The challenges of underwriting SMB loans
Financial institutions interested in growing their SMB portfolios face a unique set of challenges. While SMB loans differ significantly from traditional loans, the same underwriting process is applied to both. There is no such thing as a business equivalent of a consumer credit score, though if there was, most SMBs seeking financing are newly established and therefore, lacking in sufficient credit history. With little to no business credit data to work with, lenders can’t easily discern their borrowers’ likelihood for success — an added cause for concern when lending to a segment known for its high turnover and failure rates.
It's not difficult to see why traditional business underwriting can lead to unfavorable outcomes for lenders and small businesses alike. Lenders are forced to rely on high-cost, resource-intensive manual reviews, while good businesses might be declined for not checking certain boxes. Plus, it’s not uncommon for SMB owners to use personal financial products as stop-gaps — which can hide risk in the system and expose lenders further.

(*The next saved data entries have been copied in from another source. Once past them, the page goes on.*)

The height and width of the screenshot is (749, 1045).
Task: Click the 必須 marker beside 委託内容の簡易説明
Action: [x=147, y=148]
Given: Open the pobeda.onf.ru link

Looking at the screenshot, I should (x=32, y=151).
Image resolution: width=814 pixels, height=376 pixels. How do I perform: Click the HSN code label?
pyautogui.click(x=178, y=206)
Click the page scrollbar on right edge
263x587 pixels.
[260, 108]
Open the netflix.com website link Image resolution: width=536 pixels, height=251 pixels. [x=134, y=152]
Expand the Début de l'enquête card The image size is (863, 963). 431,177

Easy solutions for more secure small business lending
Fortunately, there are options lenders can explore to securely drive growth in an untapped market, such as underwriting loans based on the SMB owner’s personal credit history. This offers multiple advantages: The risk is more easily exposed; SMB owners are discouraged from inappropriate use of consumer credit; and companies don’t have to be pre-established to qualify. This method also involves a faster, easier application process, generating a better experience for customers and lessening resource strains on lenders.
To that end, lenders looking to invest more time and resources in their small business lending goals and operations will want to pay attention to the following:
Identifying and reaching eligible SMB owners
Without a robust, searchable national database for small businesses, targeting and verifying eligible applicants can be difficult. The good news is the right marketing and business verification solutions go a long way in improving marketing effectiveness — from leveraging credit-informed marketing to increasing targeting acquisition capabilities to identifying SMB-associated consumers via regular consumer portfolio reviews to targeting offers to those most likely to respond.

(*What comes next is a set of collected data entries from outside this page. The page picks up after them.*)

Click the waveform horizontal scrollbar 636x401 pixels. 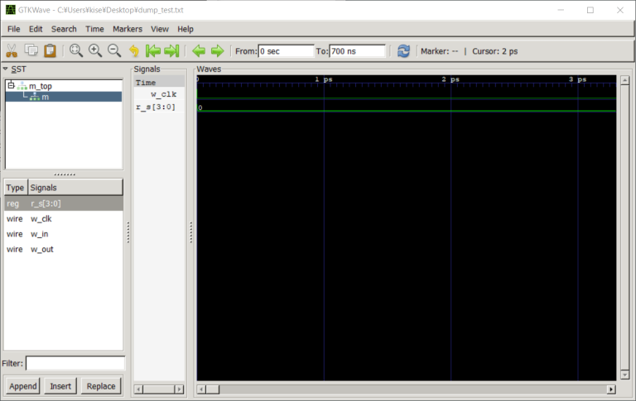tap(406, 389)
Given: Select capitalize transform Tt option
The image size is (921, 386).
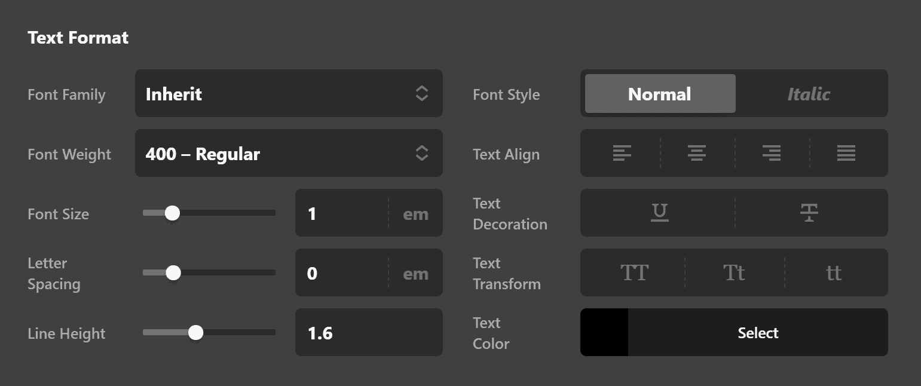Looking at the screenshot, I should (x=734, y=272).
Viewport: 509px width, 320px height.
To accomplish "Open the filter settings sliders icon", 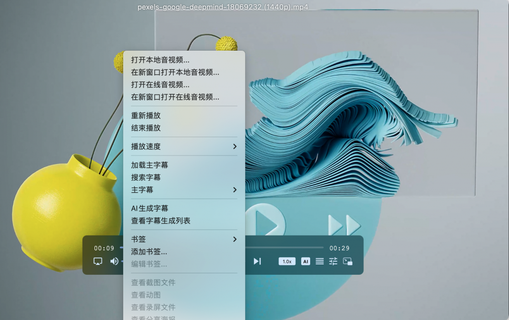I will tap(333, 261).
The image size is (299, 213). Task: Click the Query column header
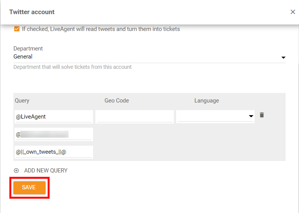point(22,101)
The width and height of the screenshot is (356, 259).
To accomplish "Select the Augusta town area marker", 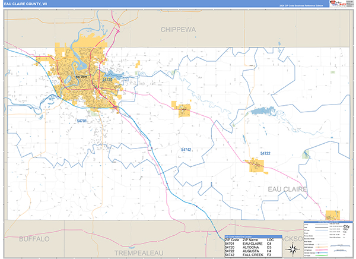I will (257, 164).
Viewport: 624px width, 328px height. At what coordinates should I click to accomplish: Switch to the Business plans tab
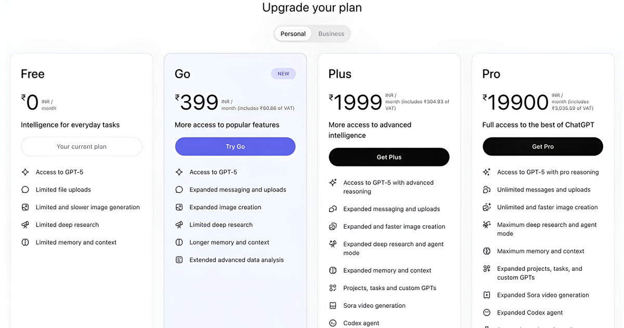[x=331, y=34]
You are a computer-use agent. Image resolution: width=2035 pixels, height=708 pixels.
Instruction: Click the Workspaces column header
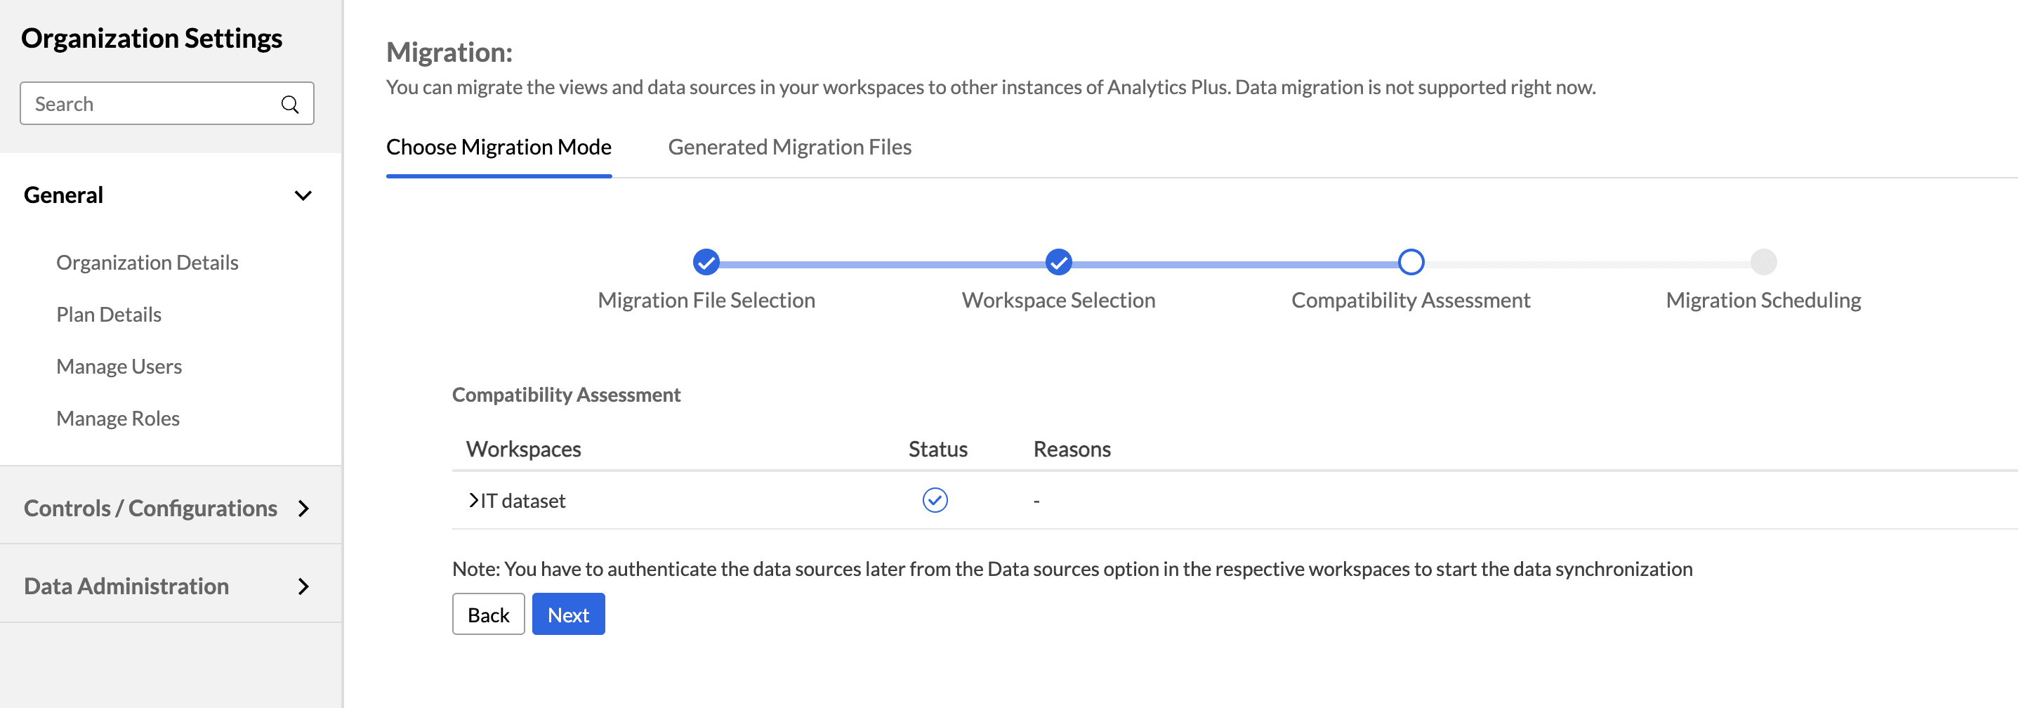click(x=523, y=449)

Improving the speed and quality of SMB risk decisioning
All lending involves striking the right balance between managing risk and driving revenue — but when it comes to higher-risk products like SMB loans, lenders tend to focus more heavily on the side of fraud prevention. With the right credit risk and fraud prevention solutions in place, lenders can reduce fraud losses while continuing to increase conversions and drive customer satisfaction. That includes everything from expedited approvals (thanks to faster consumer identity verification) to smooth authentication experiences across digital channels to leveraging traditional and alternative data to assess a borrower’s creditworthiness.

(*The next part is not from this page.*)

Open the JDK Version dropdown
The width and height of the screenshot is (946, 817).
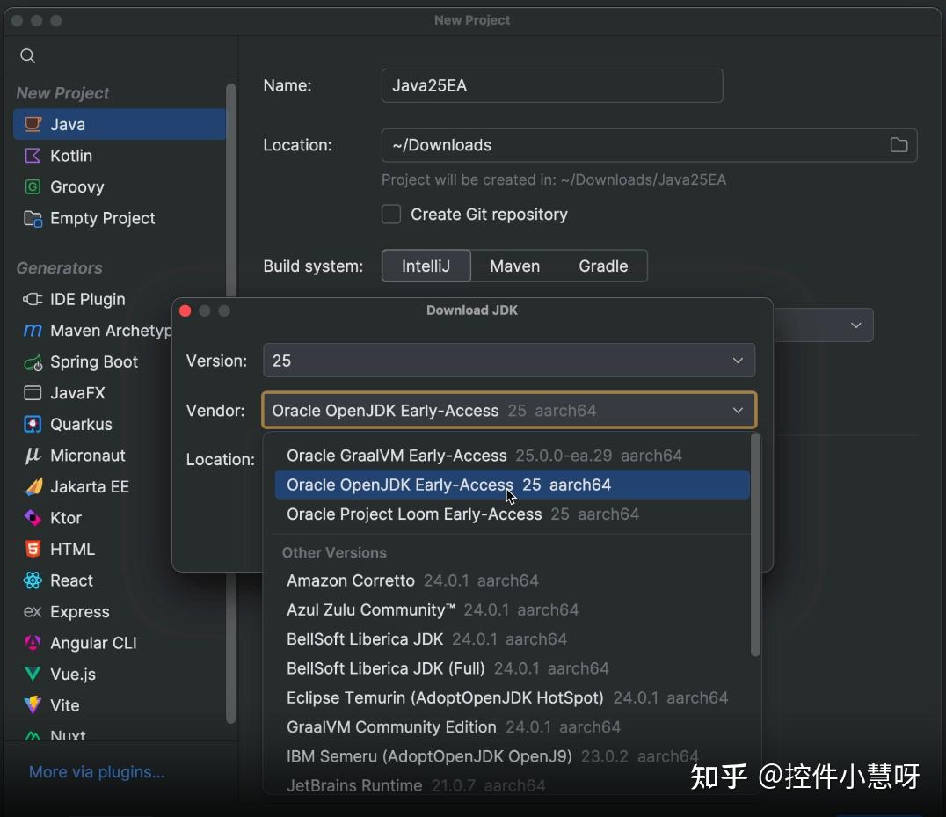point(509,361)
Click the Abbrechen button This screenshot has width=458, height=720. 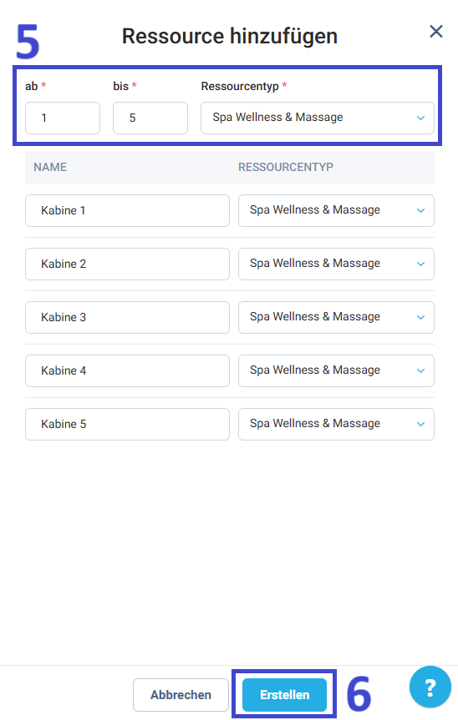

Proactive account management
When it comes to predicting delinquencies within SMB portfolios, lenders must rely on more than traditional monthly credit data. By taking steps to enhance account management practices, lenders can more easily monitor updates to mitigate potential losses. This involves enabling alerts around credit behavior and health changes, enhancing the effectiveness of outbound communications with customers, and accessing the insights needed to locate individuals and recover assets.